#### Zu lesender Auszug
-*-

Am Ort des grausigen Geschehens - dem noch immer einer aufgeräumten Baustelle ähnelnden Ground Zero - finden sich vor allem Fremde aus anderen Teilen der USA und aus der übrigen Welt ein.

"Bis der Krieg gewonnen ist"

Die Bürgerinnen und Bürger New Yorks haben das Wochenende vor dem eigentlichen Gedenktag vielfach verbracht, als sei es ein ganz normales gewesen - im Central Park, mit Ausflügen in die nähere Umgebung und ins Nachtleben oder mit Ausruhen.

Und doch ist der Alltag heute ein anderer. Spätestens auf den Straßen der Stadt holt jeden die Erinnerung ein; drängt sich auch denen auf, die sie abschütteln wollen. Auf Brücken, in Schaufenstern, an Hauswänden: Überall appellieren Flaggen und Schilder mit Aufschriften wie "United we stand" zum patriotischen Zusammenhalt. An und in Bahnhöfen, Straßentunneln, auf Flughäfen und anderen öffentlichen Plätzen signalisieren oft martialisch dreinschauende Polizisten und Soldaten die Sorge, dass jederzeit wieder Schlimmes passieren könnte - auch wenn fünf Jahre lang kein neuer Anschlag erfolgt ist. Und auf vielen Radio- und Fernsehkanälen werden Rache und Vergeltung geradezu beschworen - "bis der Krieg gewonnen ist". Gegen wen der geführt wird, ist nicht näher auszumachen; was genau weltweit Terroristen weiter gegen die USA mobil machen lässt, auch nicht.

-*-

#### Aufgabenstellung
Führen Sie den Auszug über den New Yorker Alltag vor dem Gedenktag der Anschläge im Anschluss an seinen letzten Satz weiter.

#### Bereitgestelltes Material
-*-

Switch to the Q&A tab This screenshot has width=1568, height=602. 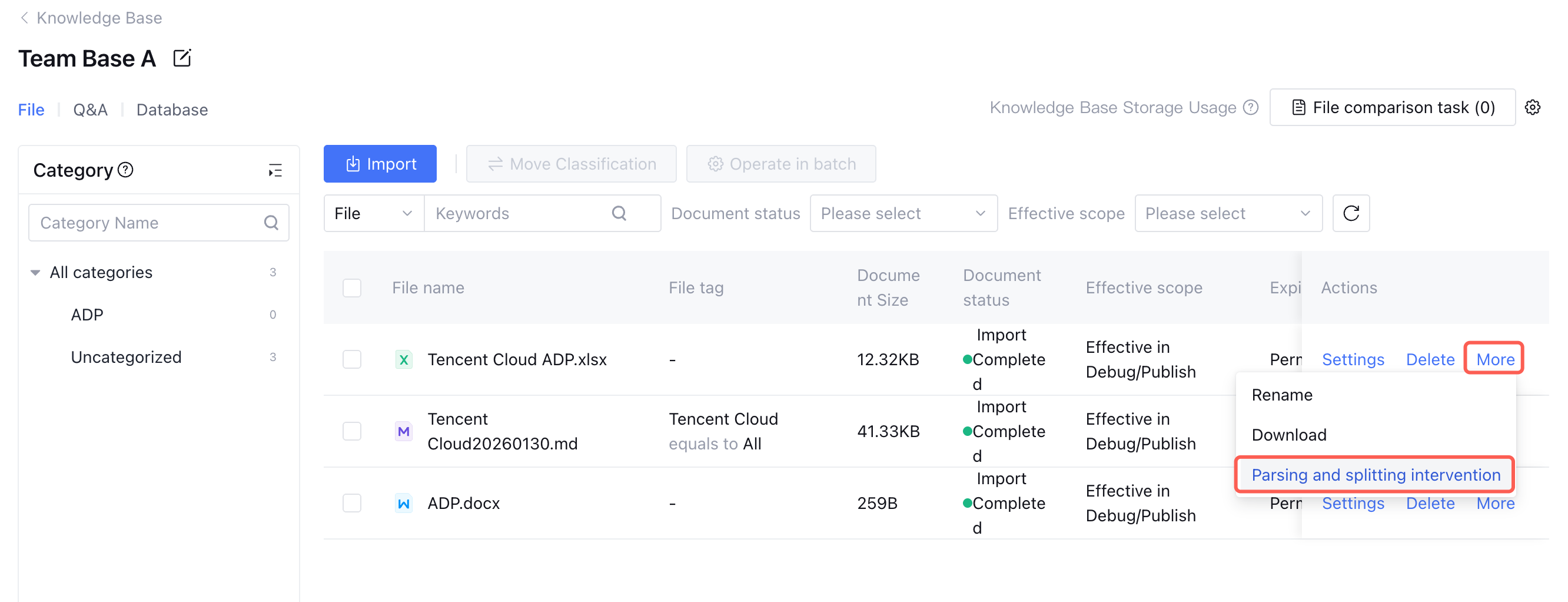[90, 110]
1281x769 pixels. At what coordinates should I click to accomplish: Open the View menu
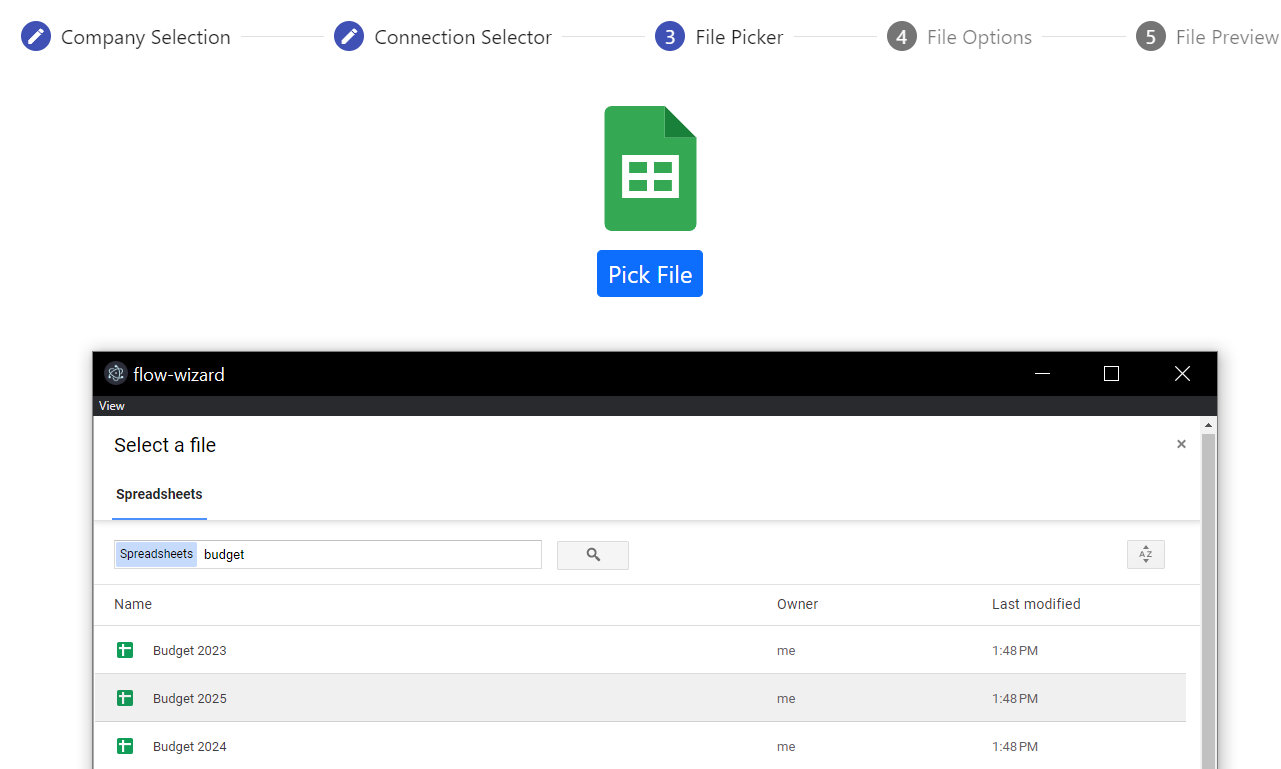pos(112,406)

-*-

#### Endgültige Antwort
Schwarz-Weiß-Denken

Jeder Ansatz einer Analyse wird als Schwäche, als erster Schritt zur Kapitulation gebrandmarkt. Selbst die im Keller gelandeten Zustimmungswerte der bushschen Außen- und Sicherheitspolitik im eigenen Land beeindrucken die Protagonisten der Schwarz-Weiß-Denkmuster Washingtons äußerst wenig. Wahrscheinlich ist es die fehlende Differenzierung, die die Menschen hier in New York gleichgültig macht - dieses Defizit lässt sich schließlich vor 2008 nicht bereinigen. Erst die nächste Präsidentschaftswahl dürfte die Chance bieten, tatsächlich wieder zur Normalität zurückzukehren. Der leistungsstarke und durchaus kreative Pragmatismus der Menschen in dieser Stadt wird die Überbrückung erleichtern. Schließlich hat er maßgeblich dazu beigetragen, 9/11 selbst zu meistern.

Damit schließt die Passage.